Soy nieto de explorador e hijo de viajeros -un español y una colombiana-, y a los doce años había cambiado ya dos veces de continente, vivido en cuatro idiomas y hecho en barco la travesía del Atlántico. Esas son las circunstancias más decisivas en mi vida y lo que escribo. También la de haber sido un niño con una garganta débil a quien obligaban con frecuencia a permanecer en la cama, junto con muchos libros y largos momentos de aburrimiento y ensoñación. Tengo una deuda con el aburrimiento, o al menos el silencio, así como con mi padre, que le devolvió a un amigo a los dos días el televisor que nos había regalado. Sólo vi la televisión pasados los treinta. Eso, hoy, marca una vida de escritor más de lo que resulta imaginable. Estoy muy agradecido con mi trabajo de profesor de redacción, en la universidad de Madrid, en el que me pagan sobre todo con tiempo y por enseñar a jóvenes a pensar con libertad, y dándome a mí una plena a la que no sabría renunciar. Sé que no es una experiencia generalizable y ya se alcanzan a insinuar ciertas sombras grises sobre la universidad española.
Fui periodista durante un par de décadas, en las que hice de todo: desde corregir noticias de corresponsales semi analfabetos pero que tenían “el colmillo retorcido” del que yo carecía, y que según un director que padecí es indispensable a la profesión, a emitir sentencias graves desde una columna semanal durante mis últimos cuatro años en El País, en Madrid. Agarré una alergia casi insuperable a los “actos culturales” y entrevisté a cerca de ciento cincuenta escritores y saqué la conclusión de que los más interesantes eran con frecuencia los que menos se lo creían: Leonardo Sciascia, Susan Sontag, el historiador Georges Duby, el lexicógrafo Rafael Lapesa… gente ya algo de vuelta de la vanidad que atenazaba a casi todos los demás. U Octavio Paz, que pese a estar ya muy enfermo, me deslumbró tanto con su inteligencia que me bajé del taxi que me llevaba de regreso al periódico para no tener que aguantar la radio del taxista. “Y encima me pagan”, pensé agradecido cuando hablé con Leonardo Sciascia tres días seguidos en Sicilia, o en otras memorables ocasiones.
He escrito sobre todo novelas y cuentos, más o menos relacionados entre sí, aunque independientes, y un par de ensayos. Uno sobre la juventud y el periodismo de García Márquez que tendría que corregir mucho, y otro sobre algunos fundadores de la escritura moderna: Faulkner, Borges, Stendhal, Shakespeare y Saint-Exupéry.
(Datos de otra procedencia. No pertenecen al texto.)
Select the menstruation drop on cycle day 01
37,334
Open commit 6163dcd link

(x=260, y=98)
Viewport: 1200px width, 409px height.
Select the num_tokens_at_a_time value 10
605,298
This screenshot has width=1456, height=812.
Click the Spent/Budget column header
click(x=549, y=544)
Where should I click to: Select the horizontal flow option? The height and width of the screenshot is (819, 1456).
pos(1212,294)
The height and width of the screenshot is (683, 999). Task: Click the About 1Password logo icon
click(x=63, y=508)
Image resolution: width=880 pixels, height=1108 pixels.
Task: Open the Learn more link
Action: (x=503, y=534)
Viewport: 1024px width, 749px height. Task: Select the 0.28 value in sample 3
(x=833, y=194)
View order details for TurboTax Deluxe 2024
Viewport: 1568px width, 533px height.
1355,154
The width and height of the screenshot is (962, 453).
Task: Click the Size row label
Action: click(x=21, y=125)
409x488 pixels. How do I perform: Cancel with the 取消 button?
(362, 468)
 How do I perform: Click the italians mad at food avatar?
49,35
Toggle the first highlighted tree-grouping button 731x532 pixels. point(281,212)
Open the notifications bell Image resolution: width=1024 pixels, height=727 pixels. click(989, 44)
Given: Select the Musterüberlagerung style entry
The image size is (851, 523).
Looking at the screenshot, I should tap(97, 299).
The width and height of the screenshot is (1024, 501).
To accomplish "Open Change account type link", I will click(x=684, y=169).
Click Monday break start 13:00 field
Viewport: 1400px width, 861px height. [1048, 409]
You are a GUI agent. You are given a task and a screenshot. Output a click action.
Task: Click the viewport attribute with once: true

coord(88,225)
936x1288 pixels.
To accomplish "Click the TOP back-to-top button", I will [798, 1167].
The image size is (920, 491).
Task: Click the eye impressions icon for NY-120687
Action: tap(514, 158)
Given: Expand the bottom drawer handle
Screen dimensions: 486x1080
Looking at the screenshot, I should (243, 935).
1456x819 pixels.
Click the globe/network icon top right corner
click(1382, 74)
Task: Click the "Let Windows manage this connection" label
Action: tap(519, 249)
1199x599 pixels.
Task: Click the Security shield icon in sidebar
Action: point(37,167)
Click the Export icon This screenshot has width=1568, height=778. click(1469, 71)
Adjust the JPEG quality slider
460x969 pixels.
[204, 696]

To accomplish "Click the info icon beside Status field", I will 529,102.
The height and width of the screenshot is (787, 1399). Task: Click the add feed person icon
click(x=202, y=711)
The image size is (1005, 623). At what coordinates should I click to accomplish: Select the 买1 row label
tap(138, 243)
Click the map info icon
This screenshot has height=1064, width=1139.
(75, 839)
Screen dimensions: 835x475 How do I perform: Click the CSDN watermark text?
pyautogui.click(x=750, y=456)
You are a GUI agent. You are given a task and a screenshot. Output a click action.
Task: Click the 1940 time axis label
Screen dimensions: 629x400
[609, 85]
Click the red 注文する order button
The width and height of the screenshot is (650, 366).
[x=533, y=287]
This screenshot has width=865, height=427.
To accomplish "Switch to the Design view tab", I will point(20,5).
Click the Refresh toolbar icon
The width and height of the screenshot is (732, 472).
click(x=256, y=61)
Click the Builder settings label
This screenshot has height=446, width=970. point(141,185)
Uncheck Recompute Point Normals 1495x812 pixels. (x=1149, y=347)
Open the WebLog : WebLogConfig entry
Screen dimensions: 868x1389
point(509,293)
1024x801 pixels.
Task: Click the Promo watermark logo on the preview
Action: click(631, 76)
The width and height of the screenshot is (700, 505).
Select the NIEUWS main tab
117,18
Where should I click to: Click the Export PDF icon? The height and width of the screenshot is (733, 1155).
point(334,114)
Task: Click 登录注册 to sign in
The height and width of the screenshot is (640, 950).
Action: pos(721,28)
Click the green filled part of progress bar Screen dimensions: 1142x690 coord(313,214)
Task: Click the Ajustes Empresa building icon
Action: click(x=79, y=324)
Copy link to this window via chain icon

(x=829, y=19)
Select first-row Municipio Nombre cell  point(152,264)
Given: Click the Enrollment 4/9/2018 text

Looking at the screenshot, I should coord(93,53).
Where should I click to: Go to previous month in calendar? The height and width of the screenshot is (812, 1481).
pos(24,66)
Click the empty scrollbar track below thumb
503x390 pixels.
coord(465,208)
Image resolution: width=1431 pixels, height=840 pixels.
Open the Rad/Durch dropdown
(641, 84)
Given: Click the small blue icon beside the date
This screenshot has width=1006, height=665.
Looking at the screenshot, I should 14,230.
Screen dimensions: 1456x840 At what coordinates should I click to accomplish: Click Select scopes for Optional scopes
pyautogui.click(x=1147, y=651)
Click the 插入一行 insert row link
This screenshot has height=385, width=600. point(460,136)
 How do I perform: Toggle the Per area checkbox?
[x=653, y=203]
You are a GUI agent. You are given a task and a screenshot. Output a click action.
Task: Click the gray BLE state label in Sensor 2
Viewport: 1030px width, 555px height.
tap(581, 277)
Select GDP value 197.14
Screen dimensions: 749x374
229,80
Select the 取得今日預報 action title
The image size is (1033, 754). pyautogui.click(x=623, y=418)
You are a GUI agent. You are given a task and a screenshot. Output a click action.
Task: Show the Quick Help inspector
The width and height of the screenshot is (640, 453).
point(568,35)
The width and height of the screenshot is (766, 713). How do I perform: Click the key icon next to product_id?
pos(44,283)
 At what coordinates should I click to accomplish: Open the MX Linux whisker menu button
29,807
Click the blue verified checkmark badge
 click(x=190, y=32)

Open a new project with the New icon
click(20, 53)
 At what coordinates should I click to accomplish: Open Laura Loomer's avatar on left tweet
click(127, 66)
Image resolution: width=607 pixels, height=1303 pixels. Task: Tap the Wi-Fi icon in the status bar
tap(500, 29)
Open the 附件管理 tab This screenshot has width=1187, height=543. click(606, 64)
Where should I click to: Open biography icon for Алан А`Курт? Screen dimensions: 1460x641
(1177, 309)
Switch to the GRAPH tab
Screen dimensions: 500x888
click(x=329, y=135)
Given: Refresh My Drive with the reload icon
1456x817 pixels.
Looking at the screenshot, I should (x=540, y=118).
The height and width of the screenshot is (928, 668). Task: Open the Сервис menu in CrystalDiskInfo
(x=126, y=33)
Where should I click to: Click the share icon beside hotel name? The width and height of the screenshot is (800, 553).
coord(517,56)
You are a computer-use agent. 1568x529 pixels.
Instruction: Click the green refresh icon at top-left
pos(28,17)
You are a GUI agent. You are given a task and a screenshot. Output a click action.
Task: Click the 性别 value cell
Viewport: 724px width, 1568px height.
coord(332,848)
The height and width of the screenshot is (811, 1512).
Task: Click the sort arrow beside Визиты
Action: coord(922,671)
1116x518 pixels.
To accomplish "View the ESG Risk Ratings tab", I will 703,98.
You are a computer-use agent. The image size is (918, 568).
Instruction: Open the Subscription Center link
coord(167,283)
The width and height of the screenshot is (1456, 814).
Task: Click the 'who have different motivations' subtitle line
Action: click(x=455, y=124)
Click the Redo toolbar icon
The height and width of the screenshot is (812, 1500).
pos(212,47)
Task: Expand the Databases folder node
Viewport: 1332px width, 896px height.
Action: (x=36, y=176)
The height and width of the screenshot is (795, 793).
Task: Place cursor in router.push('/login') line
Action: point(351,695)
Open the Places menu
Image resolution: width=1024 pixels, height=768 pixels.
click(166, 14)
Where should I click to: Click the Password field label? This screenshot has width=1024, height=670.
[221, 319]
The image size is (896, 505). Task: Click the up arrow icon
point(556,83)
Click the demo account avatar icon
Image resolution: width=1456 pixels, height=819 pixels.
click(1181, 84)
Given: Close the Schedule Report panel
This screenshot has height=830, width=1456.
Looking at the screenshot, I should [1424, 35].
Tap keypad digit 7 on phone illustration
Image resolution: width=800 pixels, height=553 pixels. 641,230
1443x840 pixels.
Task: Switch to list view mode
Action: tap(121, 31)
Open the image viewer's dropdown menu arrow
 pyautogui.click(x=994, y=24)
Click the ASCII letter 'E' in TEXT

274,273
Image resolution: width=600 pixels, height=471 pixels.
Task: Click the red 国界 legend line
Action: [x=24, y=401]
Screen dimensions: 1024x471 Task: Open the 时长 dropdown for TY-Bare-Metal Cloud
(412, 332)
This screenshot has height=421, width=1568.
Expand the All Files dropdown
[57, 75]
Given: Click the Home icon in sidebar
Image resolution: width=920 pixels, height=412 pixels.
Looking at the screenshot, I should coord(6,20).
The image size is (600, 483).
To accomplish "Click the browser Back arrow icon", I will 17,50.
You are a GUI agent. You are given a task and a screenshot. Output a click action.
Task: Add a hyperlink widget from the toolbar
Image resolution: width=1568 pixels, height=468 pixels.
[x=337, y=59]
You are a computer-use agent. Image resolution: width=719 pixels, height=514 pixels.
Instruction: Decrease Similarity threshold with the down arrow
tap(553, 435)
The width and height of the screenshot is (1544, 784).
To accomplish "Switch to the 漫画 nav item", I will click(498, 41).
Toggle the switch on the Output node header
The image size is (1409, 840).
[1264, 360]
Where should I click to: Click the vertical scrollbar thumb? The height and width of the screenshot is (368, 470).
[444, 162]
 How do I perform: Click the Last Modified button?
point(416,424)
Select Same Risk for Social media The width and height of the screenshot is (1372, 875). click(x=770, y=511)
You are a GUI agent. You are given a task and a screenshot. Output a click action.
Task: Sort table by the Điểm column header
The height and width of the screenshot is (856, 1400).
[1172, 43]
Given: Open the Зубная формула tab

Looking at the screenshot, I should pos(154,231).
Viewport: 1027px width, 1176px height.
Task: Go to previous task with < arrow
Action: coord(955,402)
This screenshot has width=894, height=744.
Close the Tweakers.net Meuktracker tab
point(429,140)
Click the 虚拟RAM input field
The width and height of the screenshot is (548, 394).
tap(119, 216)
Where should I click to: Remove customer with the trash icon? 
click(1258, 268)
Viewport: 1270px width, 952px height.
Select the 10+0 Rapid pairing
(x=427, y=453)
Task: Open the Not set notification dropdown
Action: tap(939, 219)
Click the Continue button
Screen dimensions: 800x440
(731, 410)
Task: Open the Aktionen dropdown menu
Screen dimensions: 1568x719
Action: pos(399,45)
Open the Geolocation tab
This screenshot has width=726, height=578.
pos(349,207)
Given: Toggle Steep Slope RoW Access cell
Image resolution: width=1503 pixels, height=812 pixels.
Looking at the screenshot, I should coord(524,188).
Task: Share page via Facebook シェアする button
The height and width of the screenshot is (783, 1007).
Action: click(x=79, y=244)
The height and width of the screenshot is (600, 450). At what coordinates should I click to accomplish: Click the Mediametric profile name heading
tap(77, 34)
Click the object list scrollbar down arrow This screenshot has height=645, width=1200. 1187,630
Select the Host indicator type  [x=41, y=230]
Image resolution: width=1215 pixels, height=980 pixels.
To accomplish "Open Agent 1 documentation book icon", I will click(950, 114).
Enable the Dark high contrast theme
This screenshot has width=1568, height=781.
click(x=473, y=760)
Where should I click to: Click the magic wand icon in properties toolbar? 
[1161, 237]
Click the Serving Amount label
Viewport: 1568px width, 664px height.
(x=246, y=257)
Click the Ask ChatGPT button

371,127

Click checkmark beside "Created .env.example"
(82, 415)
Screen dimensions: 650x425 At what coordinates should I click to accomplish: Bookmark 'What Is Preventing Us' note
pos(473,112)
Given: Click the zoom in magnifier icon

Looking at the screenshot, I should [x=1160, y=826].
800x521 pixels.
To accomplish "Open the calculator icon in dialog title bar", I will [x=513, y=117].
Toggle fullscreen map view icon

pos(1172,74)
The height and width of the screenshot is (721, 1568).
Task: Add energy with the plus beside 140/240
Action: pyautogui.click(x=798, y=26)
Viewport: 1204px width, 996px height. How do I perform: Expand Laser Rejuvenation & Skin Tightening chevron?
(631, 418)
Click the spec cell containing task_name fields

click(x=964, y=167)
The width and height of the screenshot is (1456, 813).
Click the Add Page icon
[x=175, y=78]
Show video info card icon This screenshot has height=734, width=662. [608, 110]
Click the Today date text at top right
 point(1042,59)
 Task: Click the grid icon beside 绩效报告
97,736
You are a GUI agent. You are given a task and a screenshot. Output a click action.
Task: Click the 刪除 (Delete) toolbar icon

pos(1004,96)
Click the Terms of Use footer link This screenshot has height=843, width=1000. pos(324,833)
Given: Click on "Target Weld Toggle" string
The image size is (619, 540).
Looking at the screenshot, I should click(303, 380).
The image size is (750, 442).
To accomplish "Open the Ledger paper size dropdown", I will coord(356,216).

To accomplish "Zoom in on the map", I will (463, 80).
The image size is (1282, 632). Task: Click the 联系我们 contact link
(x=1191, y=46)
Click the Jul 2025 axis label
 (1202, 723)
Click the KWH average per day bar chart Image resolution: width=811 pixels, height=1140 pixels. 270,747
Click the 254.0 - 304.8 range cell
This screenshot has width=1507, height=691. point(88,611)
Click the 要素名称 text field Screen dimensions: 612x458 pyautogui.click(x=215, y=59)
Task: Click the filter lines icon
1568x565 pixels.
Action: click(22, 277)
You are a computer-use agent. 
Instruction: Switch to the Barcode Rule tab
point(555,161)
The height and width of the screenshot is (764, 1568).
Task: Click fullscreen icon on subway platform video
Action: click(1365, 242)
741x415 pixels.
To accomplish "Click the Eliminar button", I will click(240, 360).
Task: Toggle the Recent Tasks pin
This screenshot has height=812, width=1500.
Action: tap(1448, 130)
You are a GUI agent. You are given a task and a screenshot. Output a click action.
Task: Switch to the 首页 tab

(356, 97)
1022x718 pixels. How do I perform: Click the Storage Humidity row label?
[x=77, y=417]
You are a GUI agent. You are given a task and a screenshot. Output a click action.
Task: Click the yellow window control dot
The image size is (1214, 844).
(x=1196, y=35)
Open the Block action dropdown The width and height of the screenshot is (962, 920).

Pero cada vez me quedo más tiempo callado cuando me preguntan qué tipo de literatura escribo: novela, cuento, ensayo, teatro… estoy más y más convencido de que son categorías interesadas, que no responden tanto a realidades literarias sino a los intereses comerciales o así sea académicos que gobiernan hoy buena parte de la vida literaria. Quizá influya en ello el hecho de haber escrito y dirigido teatro durante diez años con grupos independientes. El haber entrevisto, al escribirlos, hasta qué extremo los ensayos tienen que ver con la creación. Y con haber viajado con bastante intensidad para últimamente escribir, no de viajes, sino a partir de viajes. Esto termina por empequeñecer y hasta ridiculizar cualquier frontera.
Dicho sea sin alarde sino como la constatación de un futuro que ya ha comenzado a llegar, aunque parezca que no muchos se hayan dado cuenta.